Score: 4.903718320156974
License: http://arxiv.org/licenses/nonexclusive-distrib/1.0/
Abstract: Transformers have demonstrated a competitive performance across a wide range of vision tasks, while it is very expensive to compute the global self-attention. Many methods limit the range of attention within a local window to reduce computation complexity. However, their approaches cannot save the number of parameters; meanwhile, the self-attention and inner position bias (inside the softmax function) cause each query to focus on similar and close patches. Consequently, this paper presents a light self-limited-attention (LSLA) consisting of a light self-attention mechanism (LSA) to save the computation cost and the number of parameters, and a self-limited-attention mechanism (SLA) to improve the performance. Firstly, the LSA replaces the K (Key) and V (Value) of self-attention with the X(origin input). Applying it in vision Transformers which have encoder architecture and self-attention mechanism, can simplify the computation. Secondly, the SLA has a positional information module and a limited-attention module. The former contains a dynamic scale and an inner position bias to adjust the distribution of the self-attention scores and enhance the positional information.
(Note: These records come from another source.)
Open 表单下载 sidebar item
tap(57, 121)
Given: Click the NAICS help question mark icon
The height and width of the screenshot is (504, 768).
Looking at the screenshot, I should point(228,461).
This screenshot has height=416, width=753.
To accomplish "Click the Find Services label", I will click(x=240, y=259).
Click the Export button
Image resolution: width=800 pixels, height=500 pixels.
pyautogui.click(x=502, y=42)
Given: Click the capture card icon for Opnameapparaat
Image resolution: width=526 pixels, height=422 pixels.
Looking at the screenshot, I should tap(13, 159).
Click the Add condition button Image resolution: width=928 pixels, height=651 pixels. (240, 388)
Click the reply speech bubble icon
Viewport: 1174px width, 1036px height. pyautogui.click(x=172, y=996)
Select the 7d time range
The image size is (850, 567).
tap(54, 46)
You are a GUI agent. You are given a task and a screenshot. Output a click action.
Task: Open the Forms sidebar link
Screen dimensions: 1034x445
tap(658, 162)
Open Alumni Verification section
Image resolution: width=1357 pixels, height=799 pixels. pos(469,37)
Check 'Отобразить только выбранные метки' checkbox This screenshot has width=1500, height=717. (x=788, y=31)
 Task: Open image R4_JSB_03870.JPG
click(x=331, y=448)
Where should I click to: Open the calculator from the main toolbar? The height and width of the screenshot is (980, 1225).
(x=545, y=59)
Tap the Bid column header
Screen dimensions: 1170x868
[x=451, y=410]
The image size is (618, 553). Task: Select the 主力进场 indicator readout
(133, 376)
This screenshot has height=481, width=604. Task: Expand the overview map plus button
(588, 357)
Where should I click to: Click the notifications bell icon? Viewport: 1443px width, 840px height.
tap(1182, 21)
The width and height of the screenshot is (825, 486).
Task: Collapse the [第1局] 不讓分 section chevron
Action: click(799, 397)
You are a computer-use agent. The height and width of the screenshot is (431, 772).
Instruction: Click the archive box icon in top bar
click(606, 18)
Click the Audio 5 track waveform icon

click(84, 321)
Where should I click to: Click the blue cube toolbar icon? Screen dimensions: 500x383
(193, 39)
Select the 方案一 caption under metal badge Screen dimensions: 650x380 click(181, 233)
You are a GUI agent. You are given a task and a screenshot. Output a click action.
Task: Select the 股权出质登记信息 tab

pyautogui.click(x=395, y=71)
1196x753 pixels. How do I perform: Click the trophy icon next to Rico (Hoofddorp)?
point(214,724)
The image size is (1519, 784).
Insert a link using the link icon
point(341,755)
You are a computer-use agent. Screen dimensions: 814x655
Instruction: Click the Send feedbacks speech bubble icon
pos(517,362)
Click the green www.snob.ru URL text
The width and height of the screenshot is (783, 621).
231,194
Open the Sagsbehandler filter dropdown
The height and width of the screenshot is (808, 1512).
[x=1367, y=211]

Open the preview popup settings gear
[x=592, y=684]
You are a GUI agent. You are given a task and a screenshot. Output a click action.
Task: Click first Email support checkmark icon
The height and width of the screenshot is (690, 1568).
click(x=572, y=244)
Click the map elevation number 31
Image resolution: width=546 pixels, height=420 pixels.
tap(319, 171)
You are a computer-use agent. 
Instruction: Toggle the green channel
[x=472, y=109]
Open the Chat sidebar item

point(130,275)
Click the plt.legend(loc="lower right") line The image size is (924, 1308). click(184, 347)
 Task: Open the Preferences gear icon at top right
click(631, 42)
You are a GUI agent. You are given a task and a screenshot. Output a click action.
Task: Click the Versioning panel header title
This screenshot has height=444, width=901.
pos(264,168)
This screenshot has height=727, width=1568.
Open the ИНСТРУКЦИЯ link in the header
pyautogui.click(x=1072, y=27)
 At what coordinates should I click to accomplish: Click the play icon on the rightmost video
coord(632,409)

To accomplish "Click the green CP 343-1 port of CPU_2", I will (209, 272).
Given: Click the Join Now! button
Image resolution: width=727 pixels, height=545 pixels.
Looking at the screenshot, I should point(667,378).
The latter uses an outer position bias after the softmax function to limit some large values of attention weights. Finally, a hierarchical Vision Transformer with Light self-Limited-attention (ViT-LSLA) is presented. The experiments show that ViT-LSLA achieves 71.6% top-1 accuracy on IP102 (2.4% absolute improvement of Swin-T); 87.2% top-1 accuracy on Mini-ImageNet (3.7% absolute improvement of Swin-T). Furthermore, it greatly reduces FLOPs (3.5GFLOPs vs. 4.5GFLOPs of Swin-T) and parameters (18.9M vs. 27.6M of Swin-T).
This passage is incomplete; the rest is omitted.